A company becomes tax resident in Malta, and subject to tax on its worldwide income, by virtue of its incorporation/registration. On the other hand, a non-Maltese company, although not registered in Malta, can be tax resident in Malta if its business is managed and controlled from Malta.
Although the concept of domicile is typically reserved for individual taxpayers (see Section 6.1), Malta is one of a handful of countries that applies the concept of domicile also to corporate entities. In a corporate scenario, the concept of domicile is essentially analogous to incorporation or registration of the company for company law purposes.
Therefore, a company that is incorporated in Malta is treated as both resident and domiciled in Malta. A company incorporated outside Malta but with its management and control in Malta is treated as resident but not domiciled in Malta. A company’s domicile is relevant to determine the type of income that is subject to tax in Malta (see Section 2.2.1).
Management and control
The Income Tax Act does not define the concept of management and control within the context of the Maltese tax system. This concept is directly inherited from English cases defining residence of companies and, therefore, it is common to refer to English case law in the interpretation of the term.

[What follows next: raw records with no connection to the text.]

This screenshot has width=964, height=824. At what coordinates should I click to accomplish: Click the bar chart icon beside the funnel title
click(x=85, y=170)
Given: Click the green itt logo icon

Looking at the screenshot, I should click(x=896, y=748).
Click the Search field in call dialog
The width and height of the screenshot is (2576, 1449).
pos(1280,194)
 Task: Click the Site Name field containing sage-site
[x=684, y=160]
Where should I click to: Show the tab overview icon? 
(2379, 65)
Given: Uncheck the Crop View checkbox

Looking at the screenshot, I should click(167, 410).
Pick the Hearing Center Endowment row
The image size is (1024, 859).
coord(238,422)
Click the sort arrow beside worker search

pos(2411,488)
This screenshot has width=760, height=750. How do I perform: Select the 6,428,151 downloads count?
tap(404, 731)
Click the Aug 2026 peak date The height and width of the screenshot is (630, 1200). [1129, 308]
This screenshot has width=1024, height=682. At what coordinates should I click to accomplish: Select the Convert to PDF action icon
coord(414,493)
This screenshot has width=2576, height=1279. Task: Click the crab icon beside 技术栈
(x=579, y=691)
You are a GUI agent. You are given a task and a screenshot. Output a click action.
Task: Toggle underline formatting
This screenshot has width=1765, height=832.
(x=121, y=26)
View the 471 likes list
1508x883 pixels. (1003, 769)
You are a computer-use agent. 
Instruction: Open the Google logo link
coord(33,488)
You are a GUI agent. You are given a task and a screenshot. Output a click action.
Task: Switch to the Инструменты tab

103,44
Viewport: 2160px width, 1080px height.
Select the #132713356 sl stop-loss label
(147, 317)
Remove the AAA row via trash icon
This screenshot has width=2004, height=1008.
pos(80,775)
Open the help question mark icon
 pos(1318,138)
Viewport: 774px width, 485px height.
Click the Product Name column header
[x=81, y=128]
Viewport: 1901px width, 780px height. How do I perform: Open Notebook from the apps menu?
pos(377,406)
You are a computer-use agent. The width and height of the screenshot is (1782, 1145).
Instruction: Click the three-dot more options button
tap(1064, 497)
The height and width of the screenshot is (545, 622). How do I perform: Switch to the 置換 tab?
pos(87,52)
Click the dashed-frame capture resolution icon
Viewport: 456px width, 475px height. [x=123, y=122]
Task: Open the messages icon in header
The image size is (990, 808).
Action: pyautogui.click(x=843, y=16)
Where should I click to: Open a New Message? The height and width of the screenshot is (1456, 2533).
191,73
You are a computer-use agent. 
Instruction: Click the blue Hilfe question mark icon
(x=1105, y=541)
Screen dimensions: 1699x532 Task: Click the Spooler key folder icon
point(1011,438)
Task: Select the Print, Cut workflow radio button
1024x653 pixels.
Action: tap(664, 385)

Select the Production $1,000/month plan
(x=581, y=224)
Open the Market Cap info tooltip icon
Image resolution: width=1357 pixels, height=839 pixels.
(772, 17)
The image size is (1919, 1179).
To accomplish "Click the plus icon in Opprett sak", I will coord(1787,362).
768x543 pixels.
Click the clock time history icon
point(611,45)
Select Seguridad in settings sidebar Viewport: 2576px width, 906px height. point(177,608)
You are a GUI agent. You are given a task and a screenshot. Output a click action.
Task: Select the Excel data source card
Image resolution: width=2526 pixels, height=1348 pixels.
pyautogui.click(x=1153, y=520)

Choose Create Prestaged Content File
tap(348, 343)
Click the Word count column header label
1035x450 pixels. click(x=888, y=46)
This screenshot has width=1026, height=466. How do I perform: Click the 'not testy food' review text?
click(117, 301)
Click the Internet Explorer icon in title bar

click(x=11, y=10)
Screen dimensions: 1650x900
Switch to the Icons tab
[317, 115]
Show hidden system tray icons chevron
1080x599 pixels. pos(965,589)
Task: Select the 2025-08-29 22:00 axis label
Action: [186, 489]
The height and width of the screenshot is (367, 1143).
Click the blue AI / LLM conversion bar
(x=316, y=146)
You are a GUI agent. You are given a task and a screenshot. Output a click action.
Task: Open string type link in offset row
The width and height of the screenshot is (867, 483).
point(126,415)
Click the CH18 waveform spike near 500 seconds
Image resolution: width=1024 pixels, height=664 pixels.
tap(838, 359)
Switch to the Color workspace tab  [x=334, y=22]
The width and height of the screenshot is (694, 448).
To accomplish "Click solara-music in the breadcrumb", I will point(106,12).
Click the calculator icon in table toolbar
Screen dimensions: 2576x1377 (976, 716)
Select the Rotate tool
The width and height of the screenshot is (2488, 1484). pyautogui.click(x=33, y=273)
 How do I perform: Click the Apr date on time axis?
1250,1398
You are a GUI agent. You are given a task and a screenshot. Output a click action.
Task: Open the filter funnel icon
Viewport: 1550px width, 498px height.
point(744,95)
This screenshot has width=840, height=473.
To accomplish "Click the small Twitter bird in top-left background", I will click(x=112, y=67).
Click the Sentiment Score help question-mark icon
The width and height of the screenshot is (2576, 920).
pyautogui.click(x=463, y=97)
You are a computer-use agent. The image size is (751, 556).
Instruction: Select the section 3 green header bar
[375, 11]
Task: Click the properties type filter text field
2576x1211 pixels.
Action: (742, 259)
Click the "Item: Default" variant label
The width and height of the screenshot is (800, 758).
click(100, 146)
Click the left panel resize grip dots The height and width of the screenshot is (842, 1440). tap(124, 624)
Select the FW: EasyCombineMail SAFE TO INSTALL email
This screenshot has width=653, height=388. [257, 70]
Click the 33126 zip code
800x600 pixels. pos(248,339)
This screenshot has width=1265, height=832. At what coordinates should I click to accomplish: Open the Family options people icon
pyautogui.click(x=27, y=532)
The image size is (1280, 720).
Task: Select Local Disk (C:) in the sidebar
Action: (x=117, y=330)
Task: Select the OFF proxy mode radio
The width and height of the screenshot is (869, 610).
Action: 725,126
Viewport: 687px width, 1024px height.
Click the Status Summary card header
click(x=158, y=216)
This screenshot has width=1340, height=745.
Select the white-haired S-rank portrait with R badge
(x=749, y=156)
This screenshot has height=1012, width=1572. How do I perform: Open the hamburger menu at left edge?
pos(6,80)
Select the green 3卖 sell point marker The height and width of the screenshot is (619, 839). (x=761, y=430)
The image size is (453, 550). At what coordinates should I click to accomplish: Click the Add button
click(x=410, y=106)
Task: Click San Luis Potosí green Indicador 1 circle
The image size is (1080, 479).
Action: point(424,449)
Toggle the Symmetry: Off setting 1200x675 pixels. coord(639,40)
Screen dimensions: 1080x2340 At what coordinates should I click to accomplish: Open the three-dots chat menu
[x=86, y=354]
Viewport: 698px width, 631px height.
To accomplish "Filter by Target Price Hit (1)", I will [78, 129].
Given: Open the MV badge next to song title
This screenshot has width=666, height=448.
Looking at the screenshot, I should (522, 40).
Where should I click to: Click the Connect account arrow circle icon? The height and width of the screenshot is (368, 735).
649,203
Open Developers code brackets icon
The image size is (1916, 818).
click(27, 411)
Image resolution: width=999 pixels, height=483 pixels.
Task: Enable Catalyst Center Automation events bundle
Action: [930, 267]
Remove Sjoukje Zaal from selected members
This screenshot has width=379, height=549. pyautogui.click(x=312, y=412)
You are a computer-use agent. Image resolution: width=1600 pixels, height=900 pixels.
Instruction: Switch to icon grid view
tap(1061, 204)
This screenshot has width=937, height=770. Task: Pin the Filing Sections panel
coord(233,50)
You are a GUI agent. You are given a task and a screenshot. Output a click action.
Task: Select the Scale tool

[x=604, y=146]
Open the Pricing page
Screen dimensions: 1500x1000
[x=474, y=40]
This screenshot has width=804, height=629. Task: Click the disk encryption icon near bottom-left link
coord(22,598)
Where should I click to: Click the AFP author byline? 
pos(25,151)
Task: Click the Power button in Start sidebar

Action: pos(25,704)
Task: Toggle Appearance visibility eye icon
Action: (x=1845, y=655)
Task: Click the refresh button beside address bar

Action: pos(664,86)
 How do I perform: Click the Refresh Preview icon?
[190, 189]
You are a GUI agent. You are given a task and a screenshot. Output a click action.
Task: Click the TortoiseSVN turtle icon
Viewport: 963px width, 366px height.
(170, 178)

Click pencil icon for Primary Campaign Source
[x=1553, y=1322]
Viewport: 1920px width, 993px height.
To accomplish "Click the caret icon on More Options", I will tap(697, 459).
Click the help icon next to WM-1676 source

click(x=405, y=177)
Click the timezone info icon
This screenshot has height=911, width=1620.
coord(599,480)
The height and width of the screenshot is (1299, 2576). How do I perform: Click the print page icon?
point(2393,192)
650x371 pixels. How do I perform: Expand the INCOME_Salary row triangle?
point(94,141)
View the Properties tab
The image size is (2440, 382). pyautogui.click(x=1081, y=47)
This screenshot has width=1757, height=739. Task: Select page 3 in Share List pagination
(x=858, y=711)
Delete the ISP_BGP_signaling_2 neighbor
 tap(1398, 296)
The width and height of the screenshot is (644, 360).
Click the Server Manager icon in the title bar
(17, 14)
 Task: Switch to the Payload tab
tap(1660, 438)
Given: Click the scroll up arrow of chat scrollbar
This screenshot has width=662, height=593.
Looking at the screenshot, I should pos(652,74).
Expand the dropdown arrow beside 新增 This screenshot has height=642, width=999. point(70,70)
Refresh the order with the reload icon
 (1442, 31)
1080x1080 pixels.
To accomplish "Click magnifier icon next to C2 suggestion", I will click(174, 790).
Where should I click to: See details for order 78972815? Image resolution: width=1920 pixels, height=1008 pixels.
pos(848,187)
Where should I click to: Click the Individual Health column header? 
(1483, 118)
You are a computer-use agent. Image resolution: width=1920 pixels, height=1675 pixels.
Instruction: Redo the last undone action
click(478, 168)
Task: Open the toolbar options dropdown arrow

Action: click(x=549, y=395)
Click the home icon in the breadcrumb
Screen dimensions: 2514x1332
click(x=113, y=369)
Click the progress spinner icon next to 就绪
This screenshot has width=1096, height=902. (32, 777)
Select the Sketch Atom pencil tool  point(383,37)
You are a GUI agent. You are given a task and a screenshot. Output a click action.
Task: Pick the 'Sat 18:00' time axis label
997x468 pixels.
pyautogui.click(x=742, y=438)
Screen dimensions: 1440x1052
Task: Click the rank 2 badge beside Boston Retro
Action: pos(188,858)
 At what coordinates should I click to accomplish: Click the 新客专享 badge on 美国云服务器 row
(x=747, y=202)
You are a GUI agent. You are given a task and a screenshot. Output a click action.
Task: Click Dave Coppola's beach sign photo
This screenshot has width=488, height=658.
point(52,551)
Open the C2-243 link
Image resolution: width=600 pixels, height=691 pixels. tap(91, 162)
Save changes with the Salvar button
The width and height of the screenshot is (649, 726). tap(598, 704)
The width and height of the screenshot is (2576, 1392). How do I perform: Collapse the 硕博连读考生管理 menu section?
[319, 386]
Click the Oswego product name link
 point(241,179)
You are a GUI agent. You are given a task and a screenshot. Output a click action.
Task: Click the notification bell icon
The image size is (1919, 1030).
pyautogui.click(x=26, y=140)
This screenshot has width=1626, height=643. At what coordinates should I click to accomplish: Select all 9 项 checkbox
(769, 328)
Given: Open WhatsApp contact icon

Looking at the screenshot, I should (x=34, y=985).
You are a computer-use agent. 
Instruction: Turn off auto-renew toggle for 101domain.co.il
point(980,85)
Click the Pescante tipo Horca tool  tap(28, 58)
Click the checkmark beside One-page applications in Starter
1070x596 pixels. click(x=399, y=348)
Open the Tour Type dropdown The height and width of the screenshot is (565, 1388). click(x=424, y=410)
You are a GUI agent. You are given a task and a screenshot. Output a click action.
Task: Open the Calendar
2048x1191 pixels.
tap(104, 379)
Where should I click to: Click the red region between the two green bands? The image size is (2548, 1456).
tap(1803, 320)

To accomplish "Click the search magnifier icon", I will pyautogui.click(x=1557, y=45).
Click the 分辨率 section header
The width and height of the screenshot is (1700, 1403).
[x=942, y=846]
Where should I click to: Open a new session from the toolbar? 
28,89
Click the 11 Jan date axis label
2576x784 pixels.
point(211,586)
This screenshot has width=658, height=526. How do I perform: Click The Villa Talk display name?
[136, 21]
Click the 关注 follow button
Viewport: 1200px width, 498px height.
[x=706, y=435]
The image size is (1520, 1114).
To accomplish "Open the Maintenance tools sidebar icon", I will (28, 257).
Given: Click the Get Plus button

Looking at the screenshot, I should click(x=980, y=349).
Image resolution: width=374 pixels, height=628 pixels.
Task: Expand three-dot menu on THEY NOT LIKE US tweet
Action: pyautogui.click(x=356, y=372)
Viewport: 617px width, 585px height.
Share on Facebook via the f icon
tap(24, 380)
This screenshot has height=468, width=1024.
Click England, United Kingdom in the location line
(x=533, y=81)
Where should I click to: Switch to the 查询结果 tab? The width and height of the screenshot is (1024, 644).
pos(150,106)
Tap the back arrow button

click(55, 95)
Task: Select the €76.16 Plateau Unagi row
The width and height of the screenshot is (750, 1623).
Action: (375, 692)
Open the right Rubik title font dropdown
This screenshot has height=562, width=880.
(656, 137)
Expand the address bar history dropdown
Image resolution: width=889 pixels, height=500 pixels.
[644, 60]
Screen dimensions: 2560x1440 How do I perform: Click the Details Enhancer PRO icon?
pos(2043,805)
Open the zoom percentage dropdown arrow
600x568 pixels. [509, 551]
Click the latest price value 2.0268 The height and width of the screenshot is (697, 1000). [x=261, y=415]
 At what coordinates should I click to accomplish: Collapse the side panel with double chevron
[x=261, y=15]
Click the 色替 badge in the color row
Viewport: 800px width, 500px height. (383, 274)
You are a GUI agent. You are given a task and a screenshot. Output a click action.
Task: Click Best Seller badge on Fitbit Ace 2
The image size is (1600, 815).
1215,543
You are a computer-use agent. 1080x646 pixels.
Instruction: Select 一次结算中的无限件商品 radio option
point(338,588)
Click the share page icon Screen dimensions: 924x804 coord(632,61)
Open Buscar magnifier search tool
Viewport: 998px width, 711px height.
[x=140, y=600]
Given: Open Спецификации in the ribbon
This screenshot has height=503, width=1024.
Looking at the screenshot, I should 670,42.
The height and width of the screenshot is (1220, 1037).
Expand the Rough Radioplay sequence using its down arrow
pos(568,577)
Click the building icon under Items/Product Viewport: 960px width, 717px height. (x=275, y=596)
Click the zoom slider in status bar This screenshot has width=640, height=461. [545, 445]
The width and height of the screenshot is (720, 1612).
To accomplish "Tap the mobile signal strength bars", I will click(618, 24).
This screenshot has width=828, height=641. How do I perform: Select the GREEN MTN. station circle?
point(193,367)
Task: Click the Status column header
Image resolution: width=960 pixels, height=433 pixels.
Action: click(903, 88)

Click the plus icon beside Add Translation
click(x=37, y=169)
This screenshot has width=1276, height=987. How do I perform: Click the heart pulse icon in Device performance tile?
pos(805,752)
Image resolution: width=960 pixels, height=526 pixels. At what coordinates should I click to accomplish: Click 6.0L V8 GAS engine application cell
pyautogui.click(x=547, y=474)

The notion of management and control is a factual notion, and all facts and circumstances have to be reviewed to establish whether a company or a body of persons is being managed and controlled in Malta. There are various factors which should indicate whether management and control is being exercised in Malta. If the majority of the members of the board of directors are resident in Malta, if the head office of the company is located in Malta, if the minutes of board meetings indicate that the most important decisions are being taken in Malta, if management decisions are being taken in Malta, if the company operates a Maltese bank account and if the financial statements are audited by a Maltese auditor are all indicators which point towards Malta as the place of tax residence of a non-Maltese company.
2.1.2. Taxable Status
Corporate entities are subject to income tax at the rate set out in Section 3.1.1.
With respect to partnerships, Maltese tax law, as a default, adopts the look through approach and the profits of the partnership are taxed at the level of the individual partners. It is, however, possible for a partnership to opt to be taxed as a company (i.e., as opaque), subject to certain conditions being met.
Specific rules apply to other entities such as clubs, trusts and foundations. For more information on non-corporate business entities, see Section 2.2.3.
2.1.3. Legal Classification of Nonresident Entities
When classifying nonresident entities for Maltese tax purposes, Malta uses the analogous principle whereby nonresident entities are compared to the definition for certain entities under the Companies Act.
Nonresident entities will be classified for tax purposes based on whether they are similar to one of the following:
- a limited liability company constituted under the Companies Act or under the Commercial Partnerships Ordinance;
- any other company constituted as such under any other law in force in Malta; or
- any partnership en nom collectif and any partnership en commandite constituted under the Companies Act or under the Commercial Partnerships Ordinance; any partnership regulated by the applicable provisions of the Civil Code; and any European Economic Interest Grouping (EEIG) which has elected to be treated as a company.